Edited and updated version of Spring 2022 post.
I doubt this is useful to anyone but me, so I can see it in front of me, or those people like me who are generally interested in process and knowledge work. But, as of right now, this is how my days go:
I rise at the entirely arbitrary time of 10am. I immediately extract a double ristretto from a machine and sit in my back garden with my phone. I have already glanced at my lock screen to see if there are any emergency messages, and flicked it open to the home page to look at the weather, but that’s all.
I sit outside for the duration of two double ristrettos, with noise-cancelling earbuds in (we keep loud chickens who want to be fed), playing ambient music. I have to start the day softly and gently, scanning the overnight email and messages, and reading a topslice of the news on the phone.
Current news apps: BBC News, The Guardian, The Economist, Foreign Policy, Reuters, BreakingNews, AP, France24, DeutcheWelle, EuroNews and Deadline. Need to experiment with more, maybe take some off rotation.
I was telling someone the other year: I have become the old man who reads the papers in the morning and then watches the news analysis show on tv at night. The phone is now “the papers.” Alternately, I grab the Kindle and read some of a book. Sometimes I’ll just ignore the email. If I don’t get this quiet time to wake up properly and centre myself, the whole day is fucked.
After the coffee, the chickens are fed, and after that, the clock is ticking. I fill a water bottle, make another coffee, grab a jar of overnight oats (made with oat milk, a handful of frozen blueberries, plant-based protein powder and cacao powder) and go to the office.

First, I put music on: podcast, BBC Sounds, something from my CD collection, something I’ve been educating myself with on Amazon Music, whatever. Something I don’t need to fully focus on. I go through the overnight email and messages properly, and mark up the boards: Pending, Status, To-Do, Calls and the big one is whatever is immediately on deck to write. The two paintings were done by my daughter when she was very little, and the print is by Lordess Foudre.
I go through the RSS feeds and newsletters, and compose a morningcomputer post here to condense what I’ve learned that morning that I consider worth retaining and processing. So some days there isn’t one. And usually that’s the end of my news/novelty input for a while.
There’s no social media patrol or use here, no engagement with or management of the outside world.
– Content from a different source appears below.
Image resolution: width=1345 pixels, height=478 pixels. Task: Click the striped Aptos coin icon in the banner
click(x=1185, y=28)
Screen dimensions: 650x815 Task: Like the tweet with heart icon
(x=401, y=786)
No intrusions. Organisation is simple and physical – marks on whiteboards and paper, as you can see. I put some visual noise on the big screen if I’m not using it for work, usually an art film or a landscape documentary, muted. I play music over the top.
No news. Once I’m done with the morningcomputer post, no new news enters my space. This has become very important to me. I’m no longer on social media, so I don’t have any intrusion from that whole thing, and access to my email is limited.
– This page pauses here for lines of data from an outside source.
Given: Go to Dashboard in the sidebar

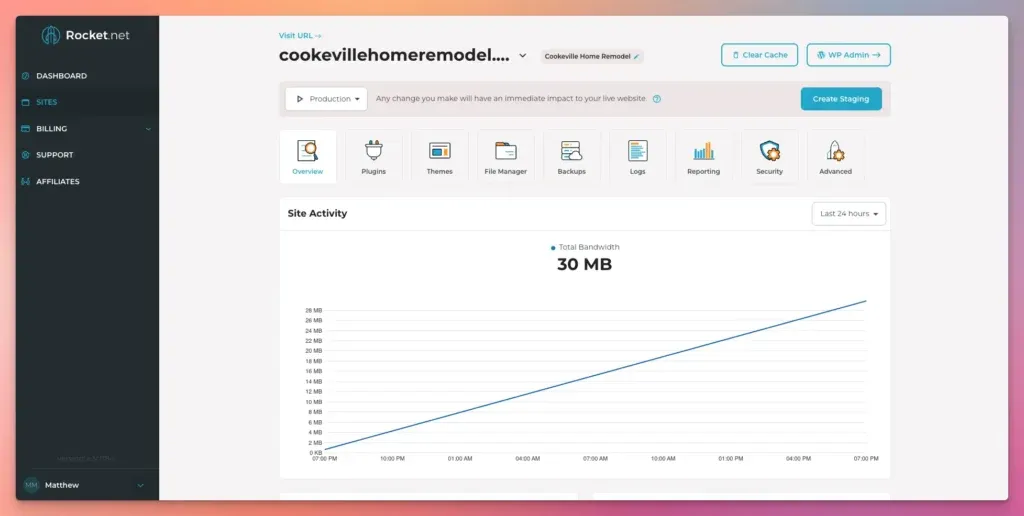Looking at the screenshot, I should coord(61,76).
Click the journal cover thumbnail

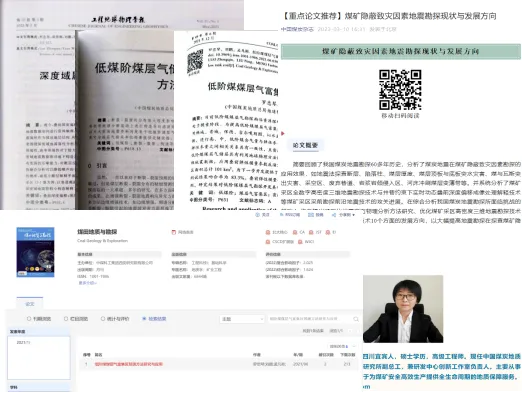click(x=35, y=252)
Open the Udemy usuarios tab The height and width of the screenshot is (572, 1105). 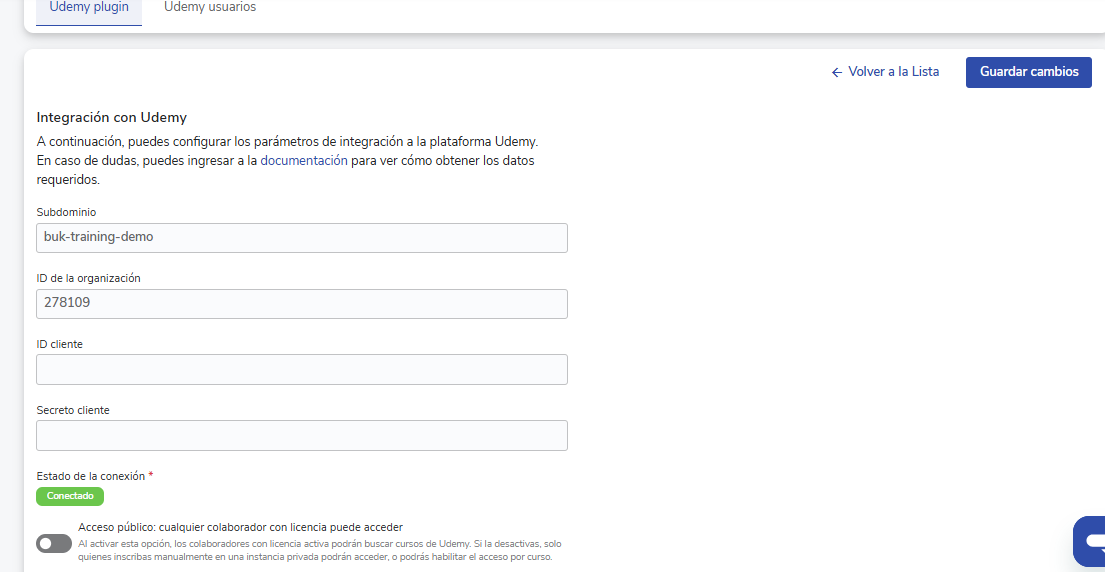tap(209, 8)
Organisation is simple and physical – marks on whiteboards and paper.
I work until I get hungry. I’ll watch something – a tv episode, part of a film – while eating lunch, which is either cold meats and flatbreads or salmon with vegetables or something with eggs. I keep it simple and repeatable. Also I have constant access to eggs, as mentioned above. At some point in the afternoon I’ll have an apple with walnuts and cheese. Eight espressos a day, two litres of water. I mention the food because the one thing productivity notes tend to forget is that thinking burns calories, and the first things to kill thinking are thirst and having no calories available to burn.
I do leave email on in the background at this point, and it pops the occasional notification in the bottom right hand of the screen. (Hi there, The Bloomberg Close.) I treat it like a stray thought in meditation – acknowledge it happened, let it pass, go back to what I was doing. It’s probably not ideal? But I’m still me, and still working on it.
Around 5pm, I down tools, go downstairs, pour a drink, and that’s it for a few hours. I’ll catch up with news, spend time with some of the longer articles, cook dinner and generally do nothing except make a few notes if I have a brainwave. Creating a hard break with work posture for a period.
But at 8pm I pick up tools – the notebook, the iPad, the ultralight ThinkPad Carbon X1 on a lapboard, and get back to it. Never continuing what I was doing in the office, but working on something different, thinking of something new or just emptying my head. If that’s not working, I’ll pick up the Kindle and read a book. Never wasted time. I’ll generally watch as much of Newsnight or Peston as I can stand, but I’m still writing. At midnight, I airplane and DND the phone, go to bed and read on the Kindle, making notes and highlights as I go, until 2am tops. I usually get through a book a week like that.
And that’s it. Sixteen hours on, eight hours off.